Major Sandeep Unnikrishnan’s story is the stuff legends are made of – the 26/11 martyr saved several lives and went down fighting terrorists in one of the deadliest terror attacks in India; NSG commandos remember his last words to be “don’t come up, I will handle them”. It’s with these very same selfless last words that the 2022 movie “Major” begins… a biopic celebrating the Major’s life and saluting his sacrifice.
Directed by Sashi Kiran Tikka, the film stars Adivi Sesh as Major Sandeep Unnikrishnan and explores his life before he joined the army. So we get flashbacks of a little Sandeep completely in awe of men in uniform; the boy dreams of being joining the Indian forces when he grows up. Saiee Manjrekar plays Sandeep’s high-school sweetheart Isha, so there’s a romantic sub-plot before the story moves to how the Major and his team battled through the 26/11 siege at the iconic Taj Hotel.
The first 45 minutes of the film focussing on Sandeep’s personal life is slow, uninteresting and it’s largely because Adivi Sesh looks completely unconvincing as a teenager/high-school student. It makes you wonder why the makers didn’t use CGI to make him look younger/lankier, despite having an evidently lavish budget at their disposal; especially considering how older actors like Tabu (Bhool Bhulaiyaa 2) and Aamir Khan (Lal Singh Chaddha) have had their youthful charms digitally restored in onscreen, they look more fresh than Adivi Sesh. Prakash Raj and Revathi play onscreen Mr & Mrs Unnikrishnan, and despite having small cameos, they kind of steal Sesh’s thunder with their powerfully poignant performances as parents who lose their only son.
‘Major’ shines best when the action-packed part of the 26/11 attacks unfold – from the terrorists’ arrival by boat, multiple bombings, the takeover of Taj hotel, a murderous massacre and the eventual face-off with armed forces. Major Sandeep Unnikrishnan leads NSG commandos to battle an unknown number of terrorists rampaging through the gilded corridors of the Taj hotel. Some of the violence is surprisingly mellow, perhaps to make the material more family friendly, so the intensity of bloody-trail doesn’t register the way it otherwise would’ve. Sobhita Dhulipala plays a hotel guest called Pramoda Reddy, and is the only victim who gets some sort of story to herself. The rest are just nameless animals in a slaughterhouse.

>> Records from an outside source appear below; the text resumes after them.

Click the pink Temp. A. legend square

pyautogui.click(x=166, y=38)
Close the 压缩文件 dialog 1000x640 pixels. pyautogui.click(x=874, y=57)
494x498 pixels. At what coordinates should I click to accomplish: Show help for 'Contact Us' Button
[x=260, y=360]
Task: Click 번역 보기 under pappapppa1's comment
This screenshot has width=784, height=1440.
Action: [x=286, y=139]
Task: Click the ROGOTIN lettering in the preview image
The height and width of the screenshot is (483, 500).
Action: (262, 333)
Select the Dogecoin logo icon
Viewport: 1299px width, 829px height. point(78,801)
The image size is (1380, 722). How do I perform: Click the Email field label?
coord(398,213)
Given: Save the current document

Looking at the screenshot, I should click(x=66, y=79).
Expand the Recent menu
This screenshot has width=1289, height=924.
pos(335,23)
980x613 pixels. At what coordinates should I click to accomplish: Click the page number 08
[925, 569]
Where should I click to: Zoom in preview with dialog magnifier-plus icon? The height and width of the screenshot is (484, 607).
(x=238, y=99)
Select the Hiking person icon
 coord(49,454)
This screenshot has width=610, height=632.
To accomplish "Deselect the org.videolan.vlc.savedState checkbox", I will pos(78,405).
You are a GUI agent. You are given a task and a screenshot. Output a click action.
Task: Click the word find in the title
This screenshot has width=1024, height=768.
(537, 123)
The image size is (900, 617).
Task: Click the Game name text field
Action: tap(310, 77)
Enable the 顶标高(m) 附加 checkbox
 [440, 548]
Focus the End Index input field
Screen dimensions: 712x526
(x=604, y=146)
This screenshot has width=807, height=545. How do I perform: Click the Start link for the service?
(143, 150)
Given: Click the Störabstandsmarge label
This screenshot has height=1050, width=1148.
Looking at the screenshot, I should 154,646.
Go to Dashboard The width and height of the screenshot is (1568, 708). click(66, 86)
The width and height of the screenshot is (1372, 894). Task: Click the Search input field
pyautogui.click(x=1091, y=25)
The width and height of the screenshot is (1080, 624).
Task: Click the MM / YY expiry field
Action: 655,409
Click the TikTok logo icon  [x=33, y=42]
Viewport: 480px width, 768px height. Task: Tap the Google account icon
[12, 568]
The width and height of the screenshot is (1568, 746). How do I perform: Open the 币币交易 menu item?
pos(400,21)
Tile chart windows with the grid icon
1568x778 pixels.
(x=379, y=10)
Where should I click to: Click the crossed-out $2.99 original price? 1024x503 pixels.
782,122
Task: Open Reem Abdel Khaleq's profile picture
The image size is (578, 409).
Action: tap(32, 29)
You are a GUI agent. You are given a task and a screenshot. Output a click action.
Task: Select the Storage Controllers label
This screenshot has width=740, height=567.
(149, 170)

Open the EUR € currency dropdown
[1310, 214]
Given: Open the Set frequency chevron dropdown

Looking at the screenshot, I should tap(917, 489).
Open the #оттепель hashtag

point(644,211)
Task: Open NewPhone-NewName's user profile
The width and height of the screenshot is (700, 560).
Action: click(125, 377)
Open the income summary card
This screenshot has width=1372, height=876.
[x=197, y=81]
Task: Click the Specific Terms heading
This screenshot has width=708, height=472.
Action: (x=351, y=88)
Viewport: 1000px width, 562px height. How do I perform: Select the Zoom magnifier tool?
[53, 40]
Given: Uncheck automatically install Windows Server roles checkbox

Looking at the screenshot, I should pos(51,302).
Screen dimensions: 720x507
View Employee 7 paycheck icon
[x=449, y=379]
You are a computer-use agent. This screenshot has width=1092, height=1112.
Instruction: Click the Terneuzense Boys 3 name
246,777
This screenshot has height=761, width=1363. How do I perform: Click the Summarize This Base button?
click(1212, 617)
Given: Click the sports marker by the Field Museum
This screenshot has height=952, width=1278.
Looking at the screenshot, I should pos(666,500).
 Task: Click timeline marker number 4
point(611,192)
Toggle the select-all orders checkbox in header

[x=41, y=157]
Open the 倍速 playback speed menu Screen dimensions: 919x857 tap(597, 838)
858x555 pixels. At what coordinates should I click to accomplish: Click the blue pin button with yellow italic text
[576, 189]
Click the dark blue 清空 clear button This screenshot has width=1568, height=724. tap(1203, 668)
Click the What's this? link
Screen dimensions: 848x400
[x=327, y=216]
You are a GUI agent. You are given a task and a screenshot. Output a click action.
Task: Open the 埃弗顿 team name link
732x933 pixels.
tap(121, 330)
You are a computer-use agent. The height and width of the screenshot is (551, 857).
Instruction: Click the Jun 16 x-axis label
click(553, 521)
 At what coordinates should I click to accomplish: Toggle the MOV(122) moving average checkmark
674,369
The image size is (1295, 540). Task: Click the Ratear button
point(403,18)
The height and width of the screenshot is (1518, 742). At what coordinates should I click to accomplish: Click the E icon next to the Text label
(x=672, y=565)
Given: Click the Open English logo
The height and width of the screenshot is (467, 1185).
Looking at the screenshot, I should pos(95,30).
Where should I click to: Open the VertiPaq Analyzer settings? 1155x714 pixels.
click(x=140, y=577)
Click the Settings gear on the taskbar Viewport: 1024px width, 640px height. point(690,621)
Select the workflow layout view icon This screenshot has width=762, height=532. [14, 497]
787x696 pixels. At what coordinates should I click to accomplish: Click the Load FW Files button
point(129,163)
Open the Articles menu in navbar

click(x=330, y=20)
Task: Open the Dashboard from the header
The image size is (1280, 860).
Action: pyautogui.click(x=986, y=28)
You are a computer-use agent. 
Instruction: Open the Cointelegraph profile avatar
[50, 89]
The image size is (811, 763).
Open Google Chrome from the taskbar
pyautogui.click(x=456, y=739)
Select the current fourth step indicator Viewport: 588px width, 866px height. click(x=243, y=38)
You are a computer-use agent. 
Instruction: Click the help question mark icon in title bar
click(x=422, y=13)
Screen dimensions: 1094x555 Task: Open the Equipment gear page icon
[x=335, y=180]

The second-half feels like a completely different film altogether, it’s paced like an action thriller, with tense moments and well-crafted combat scenes. But just when the plot thickens, the pace is unduly disrupted by the nonlinear story-telling – we get a flashback of Adivi Sesh’s private life amid the carnage, to drive home the point how soldiers are made to put their family life on the backseat to drive the country forward. Prakash Raj literally says it in a voice-over – soldiers make many personal sacrifices for their nation. Sashi Kiran Tikka and team forget the golden rule of “show and tell” and feel the need to blatantly voice the obvious. But thankfully, they don’t do it too often.
The climactic battle is slightly over-the-top, Adivi Sesh is almost Terminator-like in his final moments, a one-man army against a gang of terrorists. The exaggerations felt unnecessary, because when the pall of death finally falls upon Major Sandeep, it feels unreal, since they made him seem invincible. The emotional catharsis comes only after the news of his death reaches his parents ears and the couple breaks down. Revathi and Praskash Raj deliver gut-wrenching moments of grief, making the viewers feel their devastation. The film wraps up with a tearful farewell to the martyr and honors his memory as the hero he was.
You can stream the film on Netflix. It’s a 7/10 from me.